Windows Operating System requests? Is it safe or not to allow?

I don’t know what to make of these requests, let me know? I usually block them, but don’t know if I should or not? Or select Always Block?

Date 	Application 	Action 	Direction 	Protocol 	Source IP 	Source Port 	Destination IP 	Destination Port
2016-04-08 06:22:57  	Windows Operating System  	Asked  	Out  	TCP  	192.168.1.107  	50464  	104.99.238.130  	80 
2016-04-08 06:25:00  	Windows Operating System  	Blocked  	Out  	TCP  	192.168.1.107  	50464  	104.99.238.130  	80 
2016-04-08 06:25:00  	Windows Operating System  	Asked  	Out  	TCP  	192.168.1.107  	50464  	104.99.238.130  	80 
2016-04-08 06:25:06  	Windows Operating System  	Blocked  	Out  	TCP  	192.168.1.107  	50464  	104.99.238.130  	80  
2016-04-09 21:24:13  	Windows Operating System  	Asked  	Out  	TCP  	192.168.1.107  	50464  	52.10.195.247  	443 
2016-04-09 21:24:52  	Windows Operating System  	Asked  	Out  	TCP  	192.168.1.107  	50464  	52.10.195.247  	443 
2016-04-09 21:24:54  	Windows Operating System  	Asked  	Out  	TCP  	192.168.1.107  	50464  	52.10.195.247  	443  

Hello!
This application of the “Amazon” shop goes online.

Use Google to find a WhoIs service (there are many) and see who owns the destination IP addresses. That will help you make a judgement on whether they are safe to allow.

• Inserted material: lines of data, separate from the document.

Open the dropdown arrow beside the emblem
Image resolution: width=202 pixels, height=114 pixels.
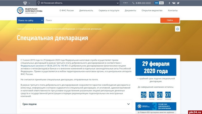pos(30,3)
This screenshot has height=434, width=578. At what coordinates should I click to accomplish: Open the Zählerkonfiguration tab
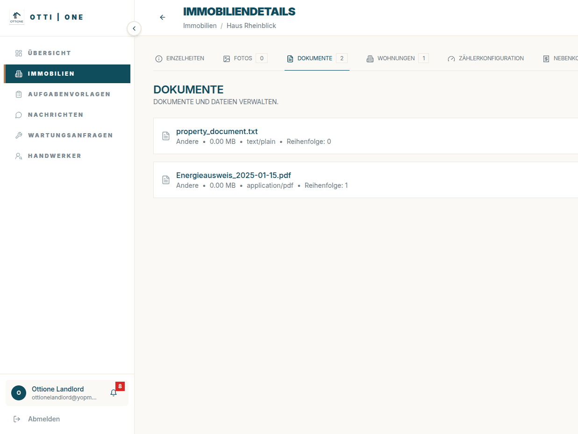pyautogui.click(x=486, y=59)
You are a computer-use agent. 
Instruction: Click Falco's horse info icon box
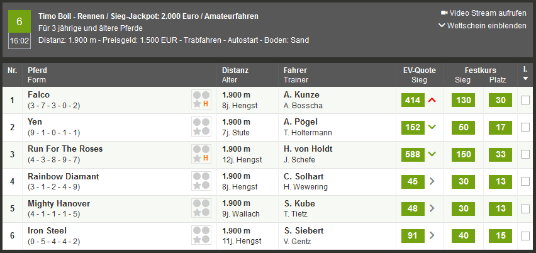coord(201,100)
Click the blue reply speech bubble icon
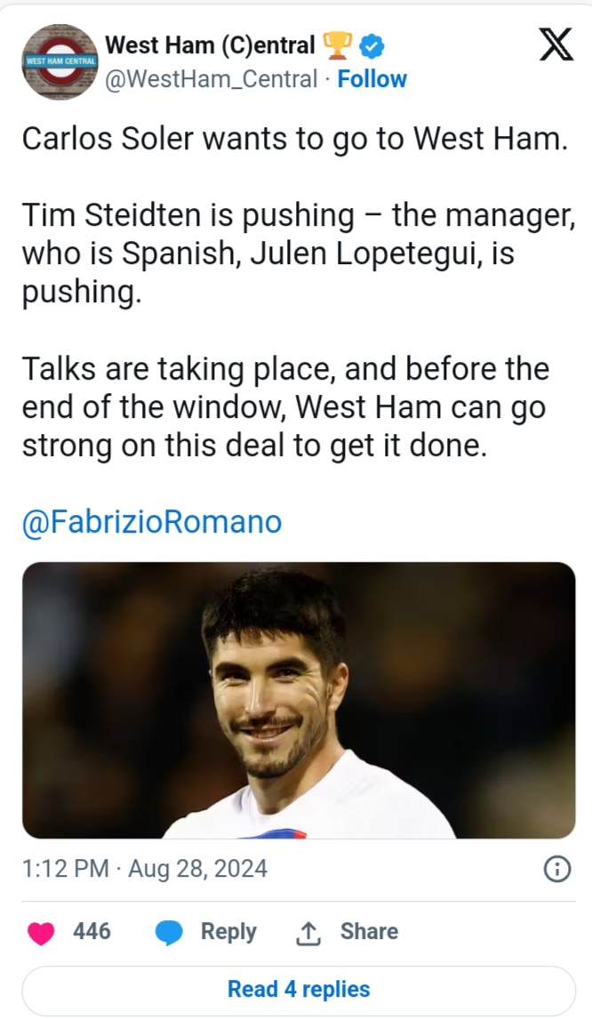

You can check these posts and make some FW rules for Windows Operating System

https://forums.comodo.com/firewall-help-cis/rules-to-protect-the-system-from-udp-attacks-t104904.0.html;msg763569#msg763569

https://forums.comodo.com/firewall-help-cis/windows-operating-system-trying-to-connect-to-the-internet-is-it-safe-t103656.0.html;msg763144#msg763144

It’s really up to you, with default settings you should not have any alerts.

I always did use the maxim, block everything [including svchost :slight_smile: ]that does not need access to the internet unless problems occur.

That was when I did use Windows.

Dennis

Windows Operating System is an umbrella process that essentially refers to your PC and particular resources thereon. The Active Process List shows it as PID 0, which in task manager it is referenced as System Idle Process.

It is incongruous to assume that the System Idle Process is doing anything, and should be viewed with suspicision that it needs network connections to anything. It is convenient to assume that it is the gatekeeper of the system itself, i.e., all inbound connections to resources on the system that are otherwise un-handled explicitly are implicitly fielded by Windows Operating System.

Inbound resource access attempts are first challenged by whatever global rules are in-place. Anything that is not explictely permitted inbound is blocked by Windows Operating System process. Anything that’s permitted inbound access will then make a resource request of some sort, e.g., connection necessary for gaming that is handled by some DLL or EXE or other file. This network connection attempt may be an explicit image file or by Windows Operating System depending on the network protocol implemented.

My Windows Operating System rules consist of the following:

Allow UDP in from in [DNS] to in [NIC] source port 53 destination port ANY
Allow UDP in from in [208_115_FortressITX - cmdagent (TCP/UDP] to in [NIC] where source port is [4447 / 4448] destination port ANY
Allow ICMP in from ANY to in [NIC] source port ANY ICMP message ANY
Allow ICMP out from in [NIC] destination ANY were ICMP message is ANY
Allow UDP in from in [TC_WordenBros] to in [NIC] were source port ANY destination port 8200

My global rules handle the specific details of inbound / outbound ICMP. All the specific allowable ICMP in or out are defined. ANY ICMP not specifically allowed is blocked and logged. All of these blocked & logged entries are described as being initiated by Windows Operating System, i.e., the GateKeeper.